Court Nixes Federal Approval For Cadiz Pipeline To Suck Water Out Of The Mojave To Sell

The 43-mile pipeline was approved by the Trump administration after former Cadiz lobbyist David Bernhardt became deputy secretary of the interior.
Mojave Trails National Monument.
Mojave Trails National Monument.
David McNew via Getty Images

A federal court has ruled that an environmental review exemption by the Trump administration for a pipeline to extract water from the Mojave Desert is illegal.

The 43-mile pipeline planned by Cadiz Inc. would cut through Mojave Trails National Monument and other public lands in Southern California to suck groundwater out of the desert aquifer and sell to cities. It would pump an estimated 16 billion gallons a year from the fragile desert ecosystem.

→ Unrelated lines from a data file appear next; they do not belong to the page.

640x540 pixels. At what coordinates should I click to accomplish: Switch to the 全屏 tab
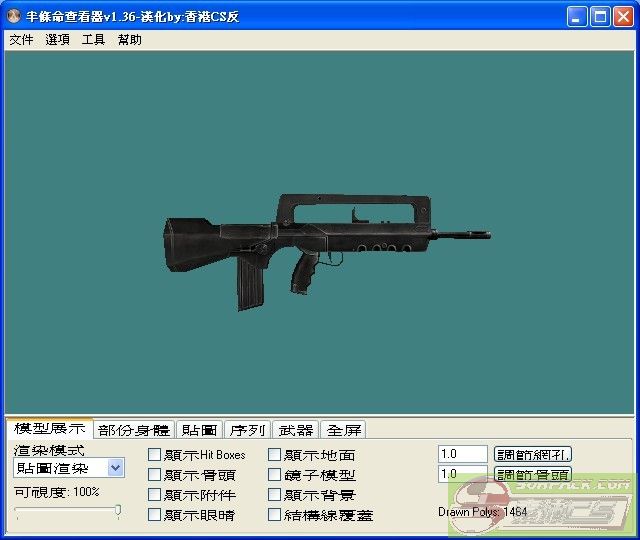pyautogui.click(x=343, y=430)
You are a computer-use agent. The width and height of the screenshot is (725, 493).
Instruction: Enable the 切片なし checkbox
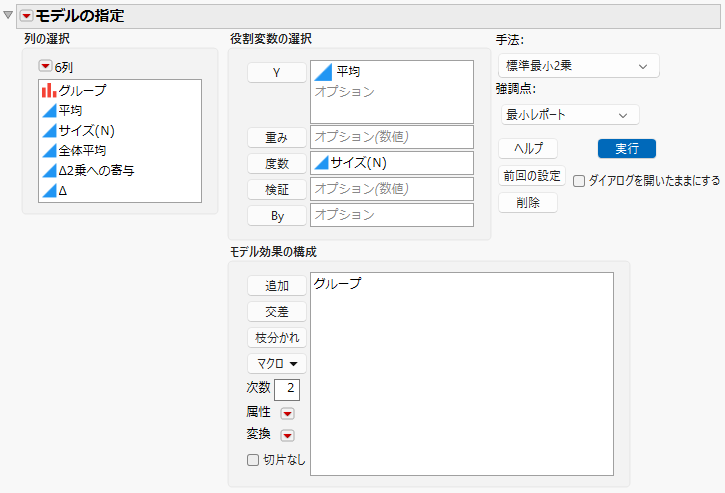click(x=253, y=460)
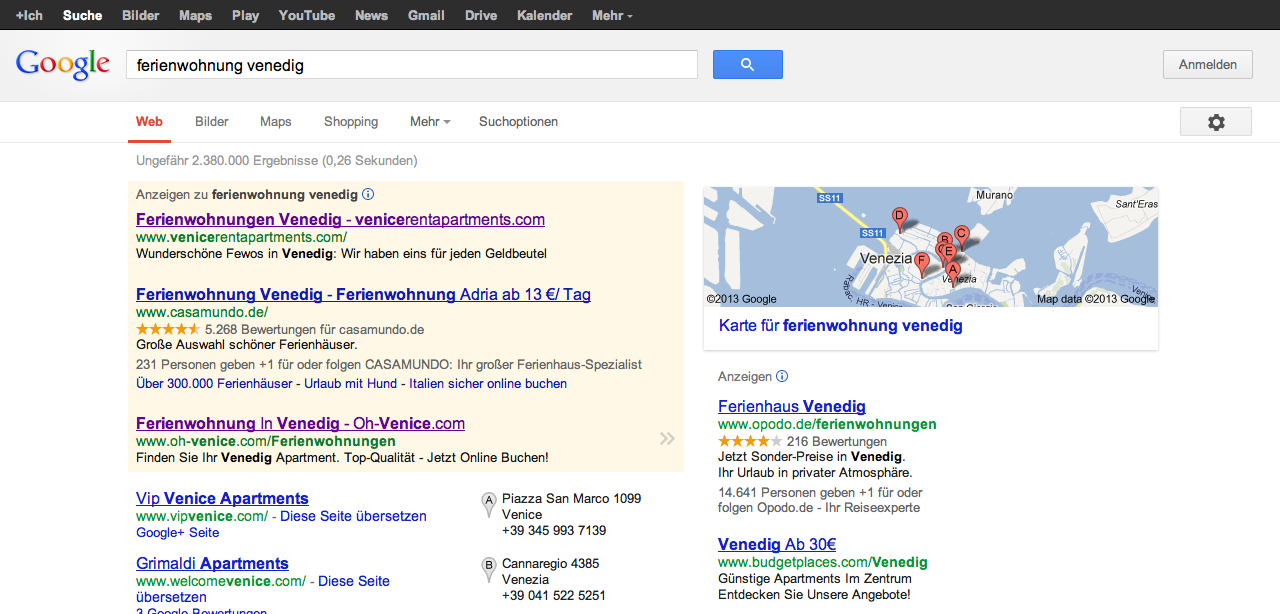Focus the search field containing ferienwohnung venedig
The width and height of the screenshot is (1280, 614).
pyautogui.click(x=411, y=65)
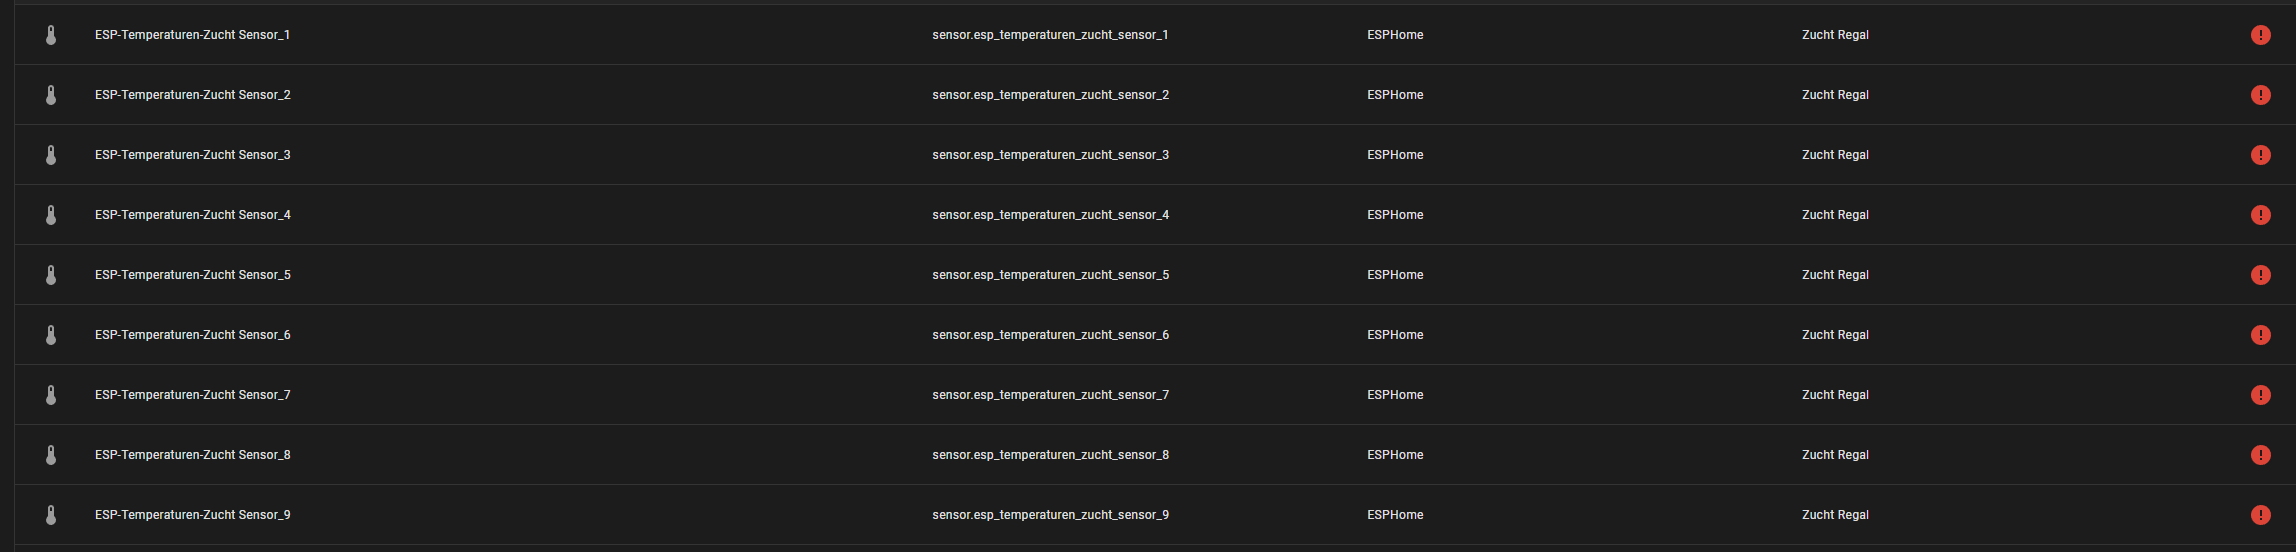The image size is (2296, 552).
Task: Click the ESPHome integration in Sensor_5 row
Action: click(1395, 275)
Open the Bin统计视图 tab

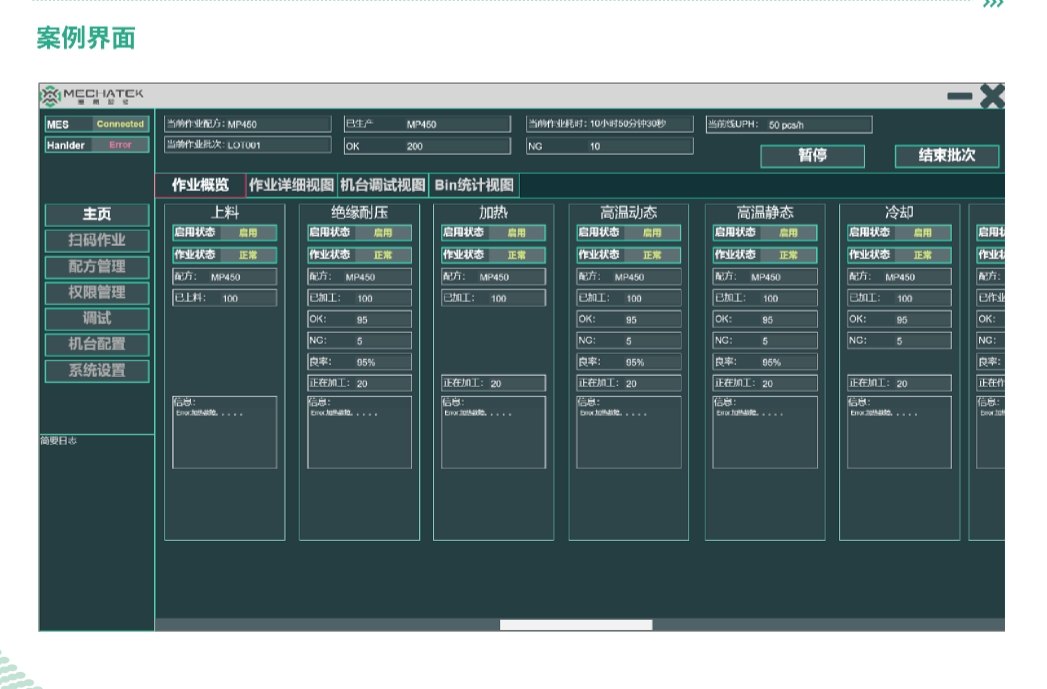point(474,185)
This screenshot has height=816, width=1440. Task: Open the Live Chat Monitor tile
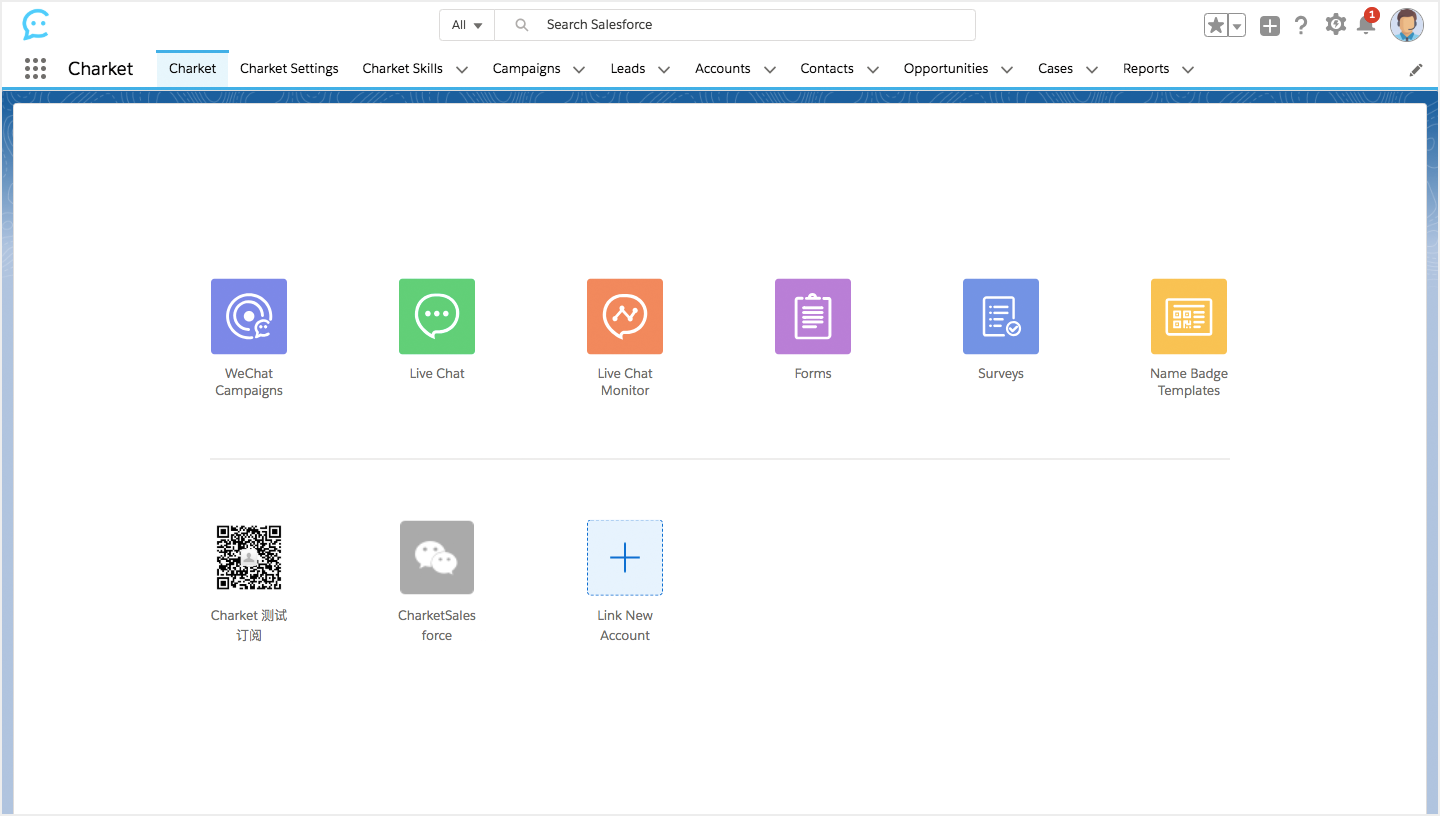pyautogui.click(x=625, y=316)
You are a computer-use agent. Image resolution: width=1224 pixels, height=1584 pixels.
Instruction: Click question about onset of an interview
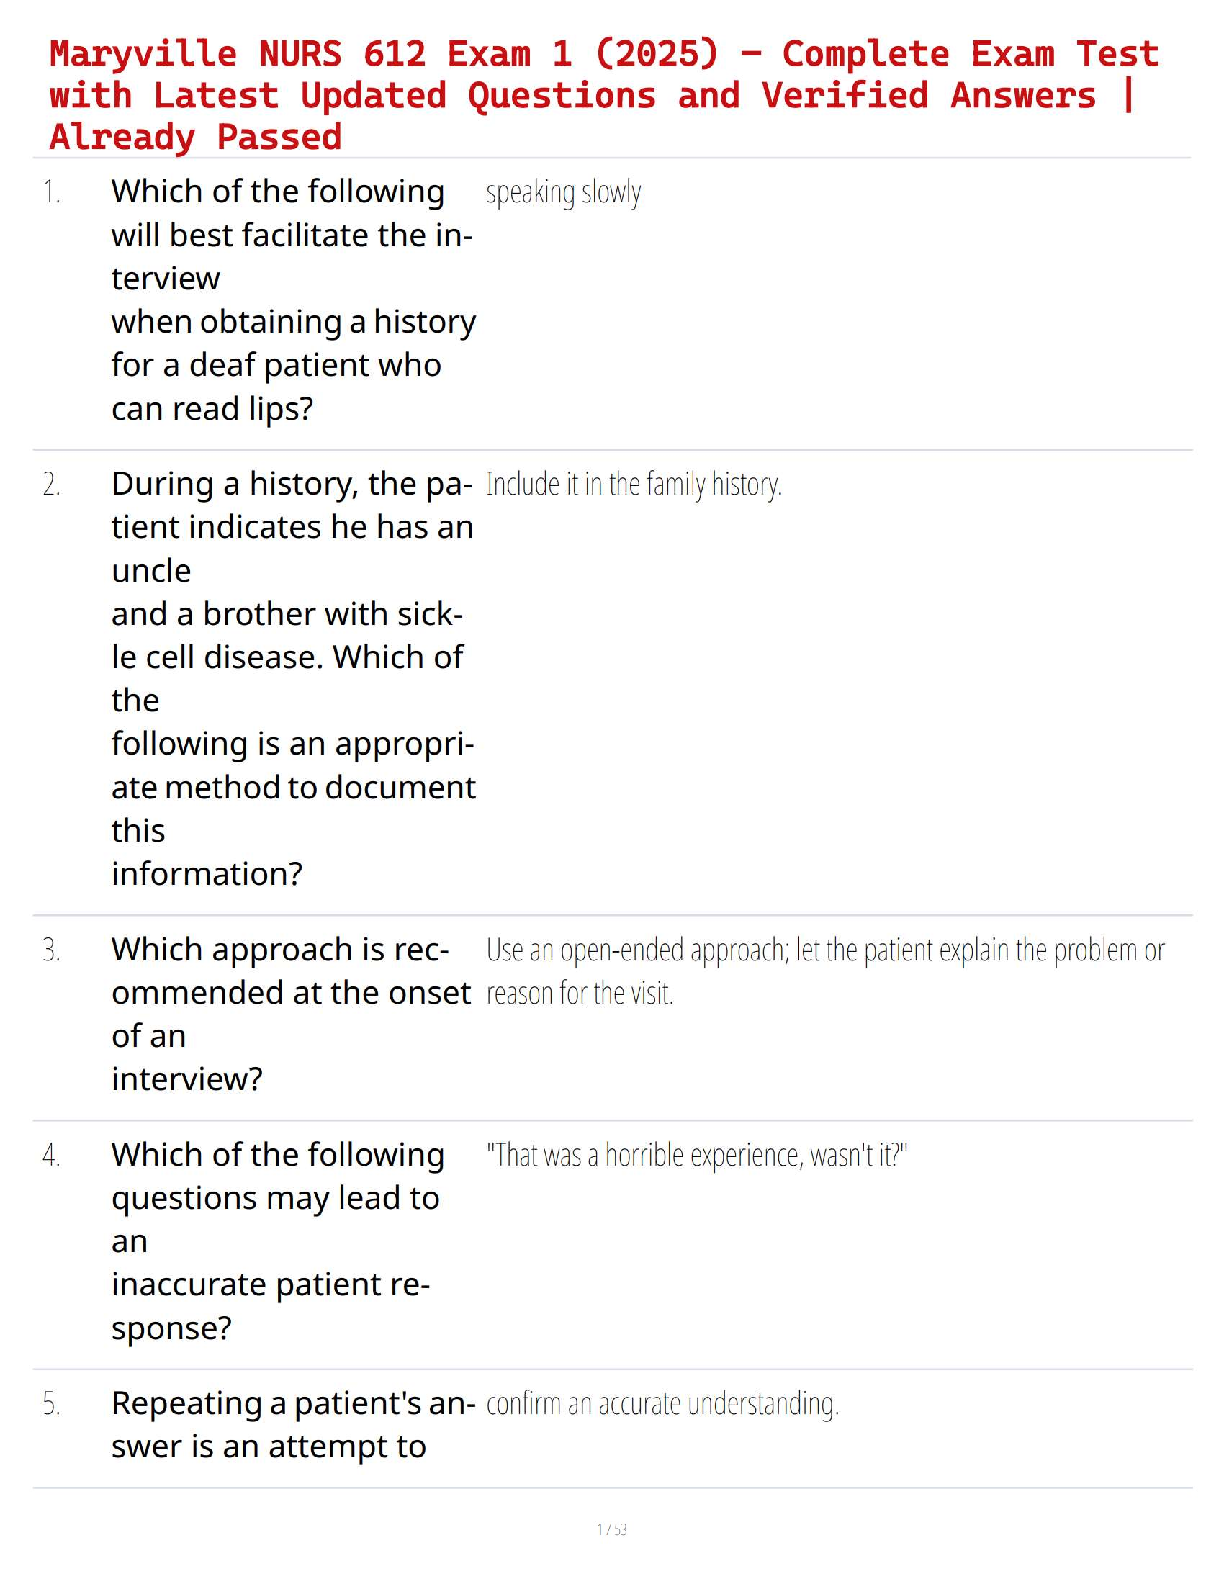pyautogui.click(x=291, y=1014)
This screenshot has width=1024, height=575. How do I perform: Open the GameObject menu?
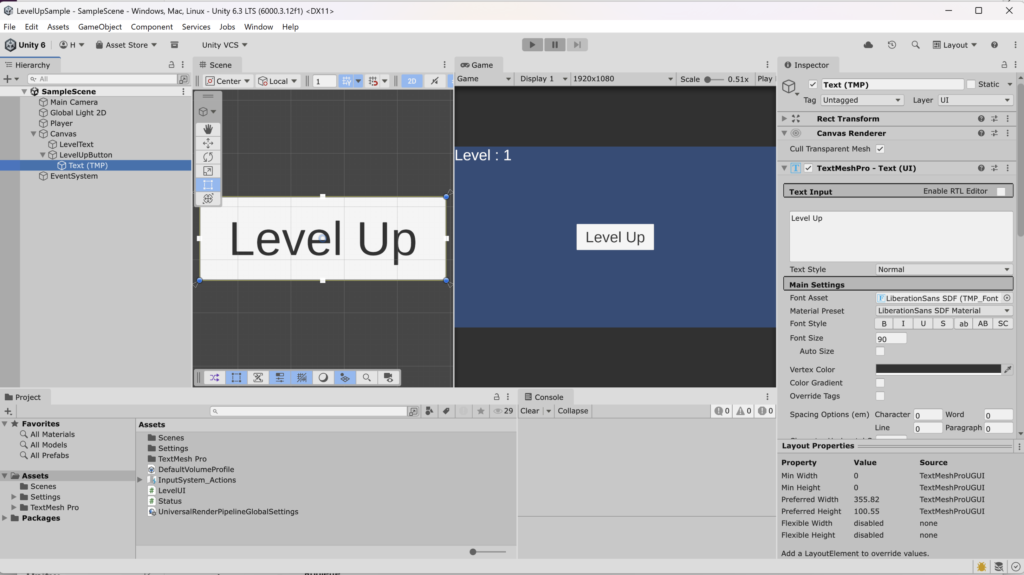(x=100, y=27)
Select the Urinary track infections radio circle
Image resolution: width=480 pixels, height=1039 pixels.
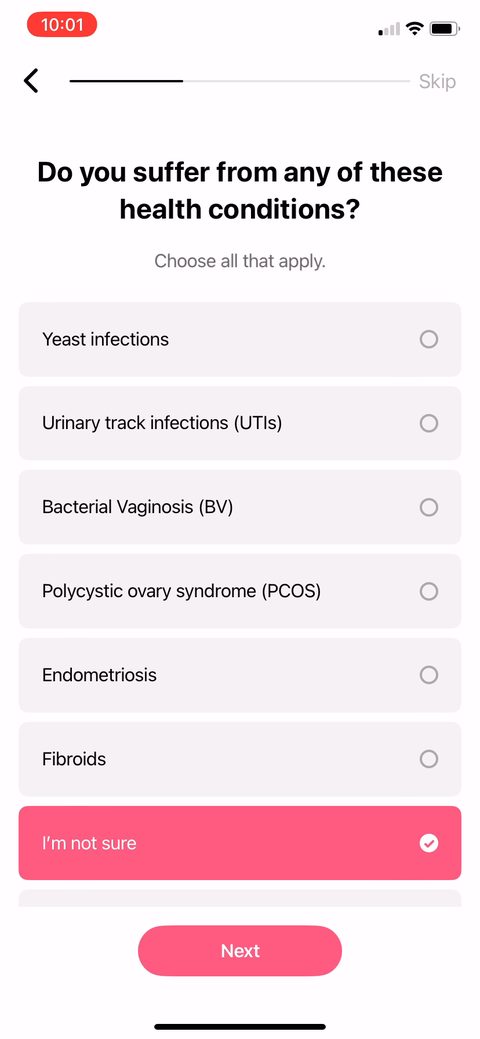tap(429, 423)
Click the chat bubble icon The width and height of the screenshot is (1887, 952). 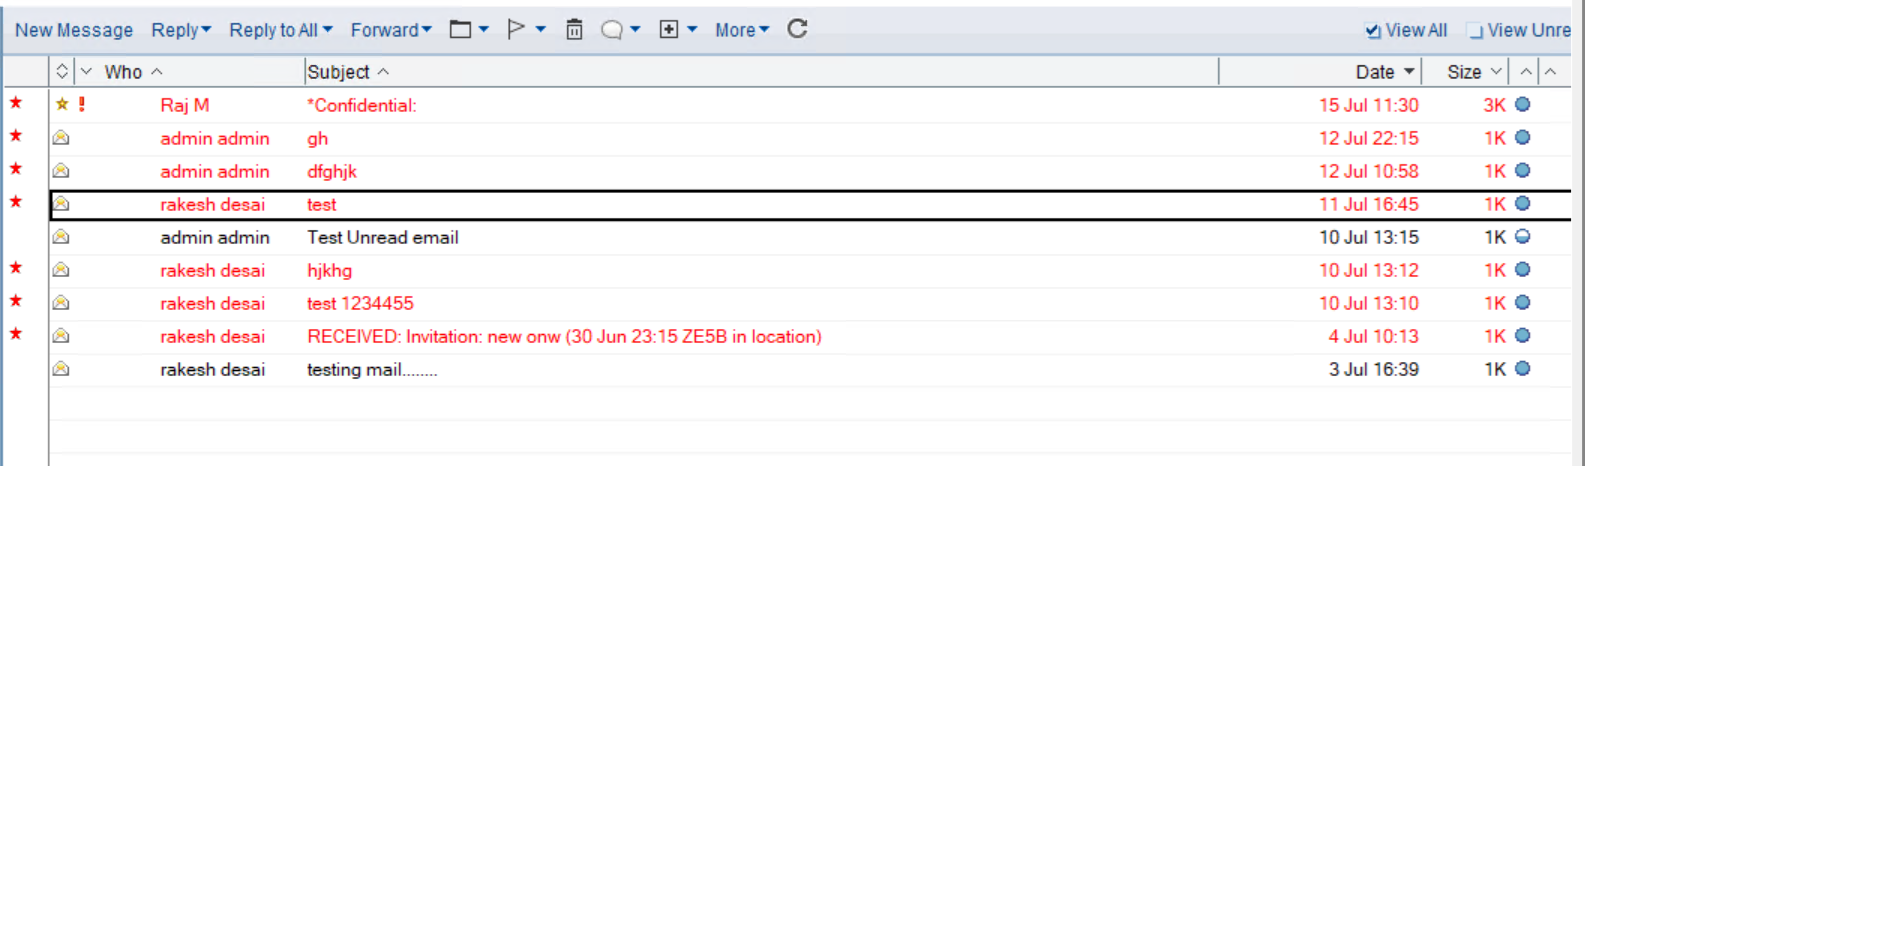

Judge George Wu of the U.S. District Court for the Central District of California ruled Thursday that the federal Bureau of Land Management failed to provide sufficient evidence for its 2017 decision to reverse its own 2015 decision requiring an environmental review for the pipeline. A full review could take at least a year and could open up Cadiz to even more litigation.

Cadiz, citing an obscure 1873 law, had argued it had a right to build the pipeline within a railroad right-of-way without environmental review as long as the water had a rail-related use. Cadiz claimed that some water would be used by another party to operate a steam-powered train.

The Obama administration rejected the argument and ordered a full environmental review. That decision was reversed by the Trump administration following the appointment of David Bernhardt, a former lobbyist for Cadiz, as deputy interior secretary. He’s now secretary of the interior.

“We’re grateful the court decision will stop the Trump administration’s blatant attempt to do a favor for their corporate friends,” said Lisa Belenky, a senior attorney with the Center for Biological Diversity, one of the environmental groups that sued to halt the project. “This massive water-privatization scheme is not sustainable. Cadiz will devastate the entire Mojave Desert ecosystem that relies on that water for survival.”

Extracting the water to sell will destroy vegetation, including the famous Joshua trees, and threaten the survival of wildlife, including the rapidly vanishing desert tortoises, kit foxes, the Mojave fringe-toed lizards and bighorn sheep, according to the center. A study by the U.S. Geological Survey in 2017 determined that the project would be catastrophic for the desert. “Based on the independent study, it’s clear that Cadiz would quickly drain the aquifer, destroying all of the desert life it supports,” Sen. Dianne Feinstein (D-Calif.) said at the time.

Earthjustice attorney Greg Loarie hailed the court for seeing “right through the Trump administration’s attempt to shoehorn the massive Cadiz pipeline into a railroad easement through Mojave Trails National Monument.”

Cadiz said in a statement that the company considers the ruling a procedural matter that will easily be resolved, the Los Angeles Times reported.